# how to spread salt with no truck spreader



## HouseHitter (Aug 16, 2006)

does anyone use a push spreader for salt apps on drives or small lots? Do you just throw it in the back of your truck? Any tricks, do's don'ts?


----------



## TNT Lawncare (Oct 23, 2006)

Fill up rubber maid tubs and scoop and throw with a big plastic cup or coffee container.


----------



## tjlands (Sep 29, 2005)

If you are going to use a push spreader, get a good one( Lesco for example). and buy the salt by the bag, it spreads easy in a push spreader.
There is still some times that we still use that method.
As far as putting bulk salt in your truck, I wouldn't. It tends to freeze up
and is very hard to spread in a push spreader.


----------



## cet (Oct 2, 2004)

The biggest problem with throwing salt from the truck is poor coverage. I would go with the push spreader and buy a good one that will last. Rubber tires for sure.


----------



## gardenkeeper88 (Dec 22, 2001)

*yea*

Been doing it the last couple of years that way Now I have about 4smaller lots that will need it occasionly so i'm looking at a used hitch mount. the 1 advantage w/ spreaders are easy for 2-3 trucks each can have 1. I bought a Scotts last year in a pinch $65.00 has plastic wheels but other than that it worked great. Rubber wheels are best w/ ice. I'm working on that.
My lesco does NOT work for ice melters. the agitater in the bottom doesn't move enough. lesco rep said that it isn't made to do melters.


----------



## HouseHitter (Aug 16, 2006)

yeah I have a HD Lesco spreader. I have a Permagreen too but I think that would be a pain in the butt. Wouldnt do bulk salt in the truck. Does the salt in the rubber maid containers freeze up at all? Right now Im looking at bags. Easier price structure that way too. thanks guys


----------



## tjlands (Sep 29, 2005)

gardenkeeper88 said:


> My lesco does NOT work for ice melters. the agitater in the bottom doesn't move enough. lesco rep said that it isn't made to do melters.
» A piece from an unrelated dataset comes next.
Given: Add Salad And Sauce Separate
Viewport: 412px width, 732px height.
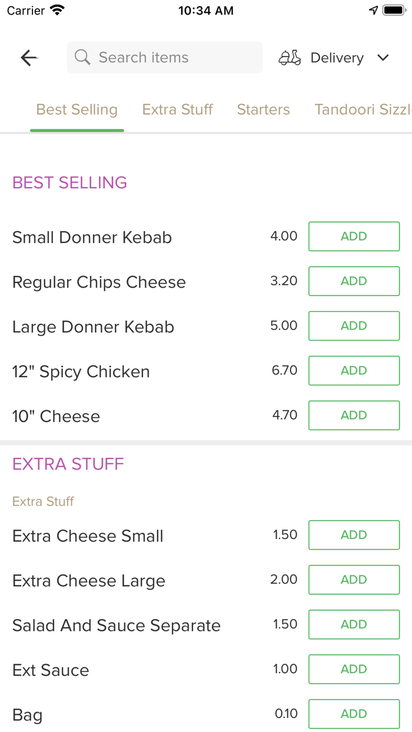Looking at the screenshot, I should point(354,624).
what kind of ice melt are you using?
My sidewalk crews have been using Lesco spreaders with Ice melt products for 15 years with no problems.


----------



## flykelley (Dec 29, 2003)

When I first got into plowing I had a customer who had a small lot that he wanted salted. I couldn't justify a tailgate spreader at the time so I bought a Earthway walk behind with rubber tires. 3 years later I still have it but use it to do sidewalks and driveways. I paid like $150.00 for it but it has held up real well and worth the money.

Regards Mike


----------



## NoFearDeere (Nov 7, 2005)

Just make sure you get rubber tires.....and dont go cheap!


----------



## GTMS (Oct 26, 2006)

I have the Lesco HP125 stand on spreader and I'v done alot of lots with that one, we use a follower clean up truck with shovel men and the spreader. Works fine with bagged products.


----------



## Triple L (Nov 1, 2005)

I had an agri-fab, bought it used at home depot rental centre for $100.00 It was the ultimate. Spread 30' easily, Highly recommend it!


----------



## Vaughn Schultz (Nov 18, 2004)

GTMS said:


> I have the Lesco HP125 stand on spreader .
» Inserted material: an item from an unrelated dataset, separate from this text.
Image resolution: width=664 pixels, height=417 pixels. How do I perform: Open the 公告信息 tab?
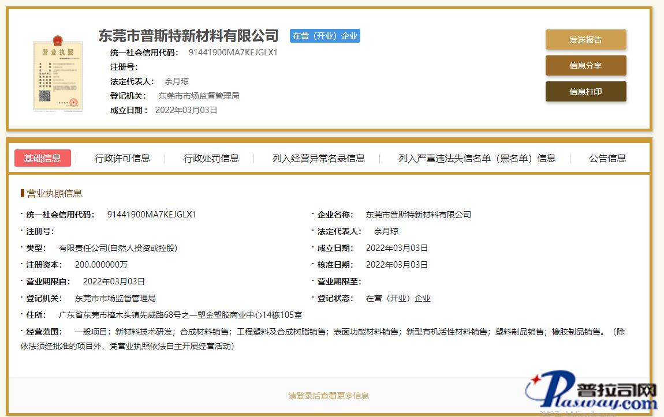pyautogui.click(x=607, y=158)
I was reading fast and I thought you said you had a 125 Horse power lesco spreader


----------



## TNT Lawncare (Oct 23, 2006)

I still have salt in rubber maid tubs from last year. Still good as new.


----------



## Detroitdan (Aug 15, 2005)

Grassbusters said:


> I was reading fast and I thought you said you had a 125 Horse power lesco spreader


I'd buy a 125 horsepower spreader. Of course, as soon as I did someone would come out with a 200 horse power model. Always happens to me.


----------



## Detroitdan (Aug 15, 2005)

Thinking about getting a walk behind, but I'm also thinking about a tailgate sander/spreader. I know the walk behinds won't throw mix, but has anybody ever tried to throw sand? I was wondering if maybe I could use it to throw bagged dry sand, like the stuff you buy in tubes for weight, or play sand. So it would be for salt mostly, but if you had to you could spread sand around too. Of course, those tubes always freeze up, so I don't know how you'd get dry, unfrozen sand anyway. Regular, non-mix sand still has too much moisture I guess. Just thinking.
Any suggestions on how to convince customers they really don't want sand, that they just want salt or ice melter instead? Sometimes sand is the only way to go, when they need traction and can't wait. I really don't want to buy a sander. Well, I do, I just can't really afford one now. Unless maybe I let the mowing business buy it and write it off...


----------



## Triple L (Nov 1, 2005)

Seen a slick little Snow Ex walkbehind spreader today, $550 CDN, Pretty pricy but real nice unit. Should be able to spread anything, must have a 2" opening at the bottom


----------



## Detroitdan (Aug 15, 2005)

yeah, Meyers has those too, around $300 USD. I would go with an Agri-fab or Lesco, same thing for less money. Check Lowes or Home Cheapo


----------



## cet (Oct 2, 2004)

I bought a Epoke mini 2 weeks ago, $1200 Canadian, it better work perfectly.


----------



## Snowman19 (Sep 30, 2006)

Get your backback blower, drop your tailgate, stick the salt on the tailgate (make sure to take it out of the bag first) and have someone drive the truck while you blow it off, It actually works and spreads it evenly.


----------



## Detroitdan (Aug 15, 2005)

Wow, now that is what I call creative! I've used the blower to clear off a little light snow before, but I never thought of spreading salt... I wonder if you could rig something up to the outlet so you could carry it around and shoot it like a sandblaster.


----------



## rfed32 (Nov 4, 2005)

i do all driveways that do not get salt and one small lot that does so i got the earthway 2050 and throw 6bags of salt in the back of the truck....plow it all then go back and salt...salt at the end so i can have the weight back there....


----------